* [TASK TO CARRY OUT]: Every line of the records below from the line with "Open the username 王珞丹" up to and including the line with "447x251 pixels." must be reproduced exactly, and no line outside that range.

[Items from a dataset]
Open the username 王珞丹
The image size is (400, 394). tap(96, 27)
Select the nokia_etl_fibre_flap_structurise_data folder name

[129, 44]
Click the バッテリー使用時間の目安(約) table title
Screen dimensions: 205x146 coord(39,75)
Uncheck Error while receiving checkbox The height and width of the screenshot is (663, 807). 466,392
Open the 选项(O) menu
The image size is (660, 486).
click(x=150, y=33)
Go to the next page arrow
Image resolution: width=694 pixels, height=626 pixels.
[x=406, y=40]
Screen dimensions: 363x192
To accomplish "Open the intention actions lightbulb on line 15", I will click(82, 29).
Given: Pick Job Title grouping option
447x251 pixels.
--
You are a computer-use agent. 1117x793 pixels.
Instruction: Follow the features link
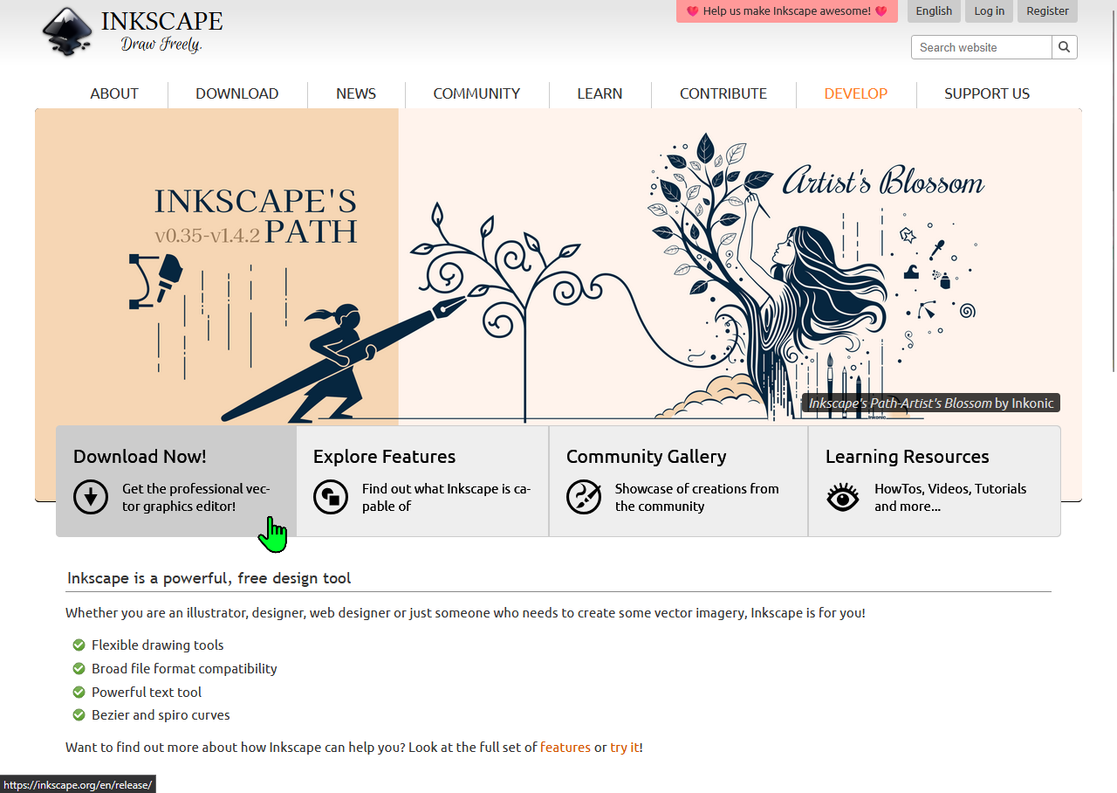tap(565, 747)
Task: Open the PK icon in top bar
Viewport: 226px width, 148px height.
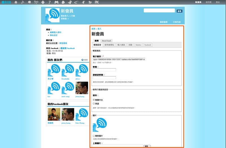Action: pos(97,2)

* [SOLUTION TO THIS EXERCISE]:
Open the username 王珞丹
The image size is (400, 394). tap(96, 27)
Select the nokia_etl_fibre_flap_structurise_data folder name

[129, 44]
Click the バッテリー使用時間の目安(約) table title
Screen dimensions: 205x146 coord(39,75)
Uncheck Error while receiving checkbox The height and width of the screenshot is (663, 807). 466,392
Open the 选项(O) menu
The image size is (660, 486).
click(x=150, y=33)
Go to the next page arrow
Image resolution: width=694 pixels, height=626 pixels.
[x=406, y=40]
Screen dimensions: 363x192
To accomplish "Open the intention actions lightbulb on line 15", I will click(82, 29).
Given: Pick Job Title grouping option
447x251 pixels.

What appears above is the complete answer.